U-Boot is similar, but having a command line and shell which can run
scripts means that it can do a bit more with the hardware (set Ethernet
MAC addresses, intialise devices on I2C busses, display a bitmap splash
screen, toggle LEDs etc)

>> >>  - VGA & Keyboard support
>> >>  - U-Boot splash screen support
>> > libpayload
>> >
>> >>  - Flash updates from u-boot
>> > libflashrom (work in progress)
>> How will these work in practice? Where are they initiated from?
> coreboot starts one payload.
> The payload can be very easily created with libpayload, a C library
> that we have created in order to make it easy to create payloads. Run
> lpgcc instead of gcc to link against libpayload. Some
> coreboot-specific functions like accessing the coreboot tables are
> available, and a good deal of libc compatibility.
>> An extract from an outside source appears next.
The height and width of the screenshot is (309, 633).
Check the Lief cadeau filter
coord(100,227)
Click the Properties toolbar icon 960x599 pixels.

> Besides using libpayload, U-Boot would also use libflashrom, to take
> advantage of the rich boot flash writing code that is flashrom also
> at boot time.

As I said earlier, I don't want to tie U-Boot to libpayload. With regard
to VGA and keyboard support, how can we make them usable in U-Boot (i.e.
so the command prompt is displayed on a monitor and the user can use the
keyboard to enter commands?)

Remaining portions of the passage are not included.